Why Medical Engineering at USF?

Biomedical engineers have and apply knowledge of both engineering tools and medical biology.

Biomedical engineers bridge the medical and engineering disciplines providing an overall enhancement of health care. Biomedical engineers design and build innovative devices (artificial limbs and organs, new-generation imaging machines, advanced prosthetics, and more) and apply quantitative computational methods towards the understanding of biological systems and disease processes.

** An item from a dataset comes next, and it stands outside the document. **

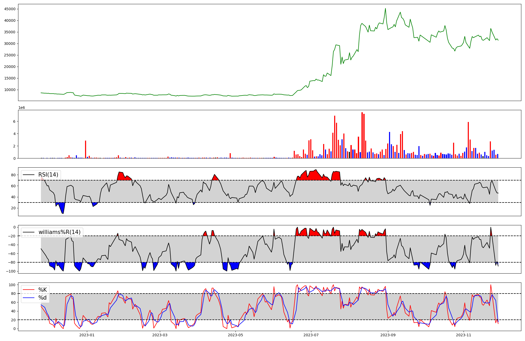
Task: Click the 2023-03 x-axis date label
Action: pos(160,335)
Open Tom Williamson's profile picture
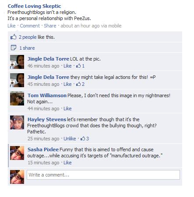 tap(17, 99)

The USF College of Engineering and the Morsani College of Medicine partnered to advance the growing field of biomedical engineering by jointly creating a new Department of Medical Engineering.

Our mission is to provide:

  • A new multidisciplinary, state-of-the-art environment for training the next generation of scientists, clinicians and engineers
  • Interdisciplinary research programs targeted at new and emerging fields in medicine and engineering
  • Translational research leading to medical innovations and novel therapies
  • Increased competitiveness for 'team science' programmatic funding, research center grants, licensing and royalties, and philanthropy
  • Enhanced patient care and health care delivery: "better care at lower costs."
kemi students in lab

The Medical Engineering Department has an undergraduate program to produce a skilled workforce educated by engineers, scientists and physicians who reinforce theory with practice.

Our graduates will contribute to the growing Tampa Bay biotechnology hub and compliments our already successful graduate programs (MS and PhD).

The 最新天美传媒 is one of only three top-tier public universities in the state of Florida, categorized as having Preeminent Research Status based on its rapidly growing external research portfolio, Research 1 ranking, and its business incubator campus which houses the Florida Inventors Hall of Fame.

No other public university has risen faster in national rankings over the past 10 years than USF, which is a top 50 research university among both public and private institutions according to the National Science Foundation, with an annual budget of $1.5B and economic impact of $4.4B in the Tampa Bay Region.

USF has earned widespread national recognition for its success graduating under-represented minority and limited-income students at rates equal to or higher than white and higher income students.